Op bord 8 had Lennart een pittige middag tegen de Rossolimo van Arthur Pijpers. Lennart koos voor een wat obscure variant met een snel a6 waarna Arthur snel initiatief kon ontwikkelen. Lennart verdedigde echter vrij nauwkeurig, maar gebruikte hierbij erg veel tijd wat hem later duur kwam te staan. Net toen Lennart zijn ontwikkel wat aan het voltooien was en de stelling er prima uit begon te zien, zag hij iets over het hoofd waardoor hij opgescheept kwam te zetten met een toren op b8 en een koning op c8. Deze toren stond dus even buitenspel waardoor wit snel de stelling opende om op de zwarte koning af te gaan. Dit bleek helaas te veel van het goede voor de zwarte stelling, en met de slotzet c2-c3 van Arthur kon Lennart niet voorkomen dat hij in een matnet zou geraken.
Op bord 9 speelde Pieter een Engelse opening tegen Martin Roobol. In de analyse dachten we dat Pieter snel een erg prettige stelling uit de stelling had kunnen krijgen door e4-e5 te spelen na het wat dubieuze b6 van zwart, maar Pieter zag daar wat spoken. Ook in de partij was er eigenlijk weinig aan de hand voor Pieter, maar de vlam sloeg in de pan toen hij een pion op a7 mee pakte. Zwart gebruikte dit moment om snel een tegenaanval te ontwikkelen, aangezien het witte paard wat afzijdig stond op a7. Pieter zag hierna een zet van zwart over het hoofd waarna de stukken direct terug in de doos konden.
Op bord 10 speelde Gerard tegen Michiel Bosman. De opening was niet een erg groot succes voor Gerard, waarin hij het dubieuze Pg4-Ph6 moest spelen. Hij offerede echter een pionnetje voor wat activiteit en loperpaar. Bosman reageerde hier niet optimaal op en speelde het erg passief, waarna Gerard de partij volledig overnam. Hij had een aantal mooie kansen om de partij naar zich toe te trekken (bijvoorbeeld een snel g5 om de witte koning volledig onder vuur te gaan nemen met het loperpaar), maar liet zich in tijdnood flessen door Lxg6+ over het hoofd te zien. Hierna was de partij eigenlijk geforceerd verloren, en dat speelde wit verder prima uit zonder Gerard nog kansen te geven.

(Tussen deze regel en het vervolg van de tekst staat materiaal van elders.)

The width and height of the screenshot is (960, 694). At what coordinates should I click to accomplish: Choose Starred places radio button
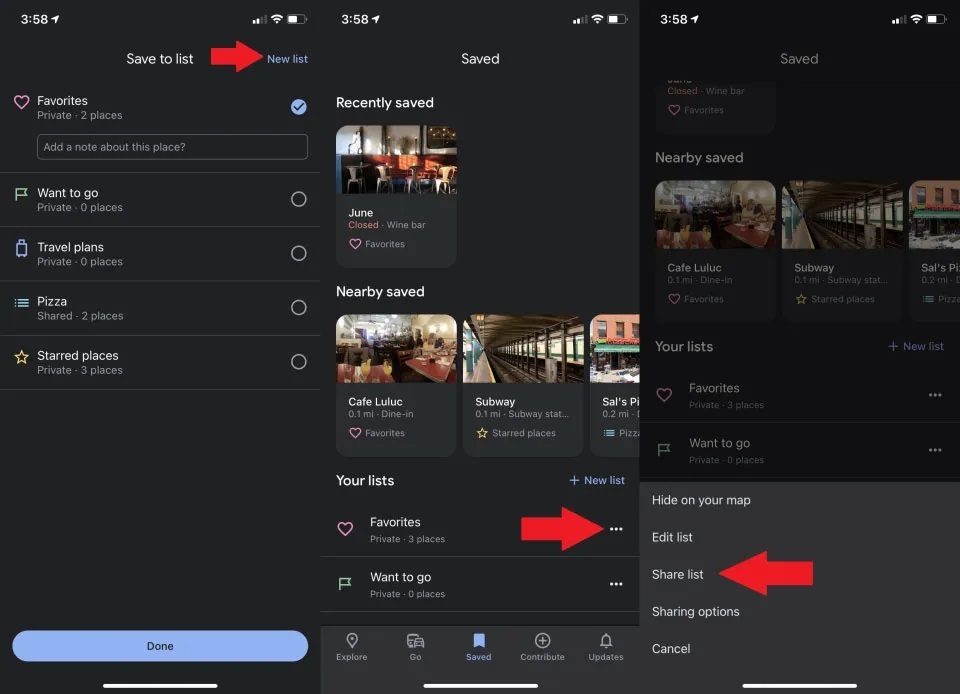click(298, 361)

Al met al een wat teleurstellende wedstrijd voor ons, waarin we toch hoopten om weer aansluiting te vinden met de topploegen van dit seizoen. Het mocht echter niet zo zijn, LSG bleek gewoon scherper te zijn rond de tijdscontrole. De volgende wedstrijd op 28 maart ontvangen we hekkensluiter Caissa thuis, tijd om het dan beter te doen!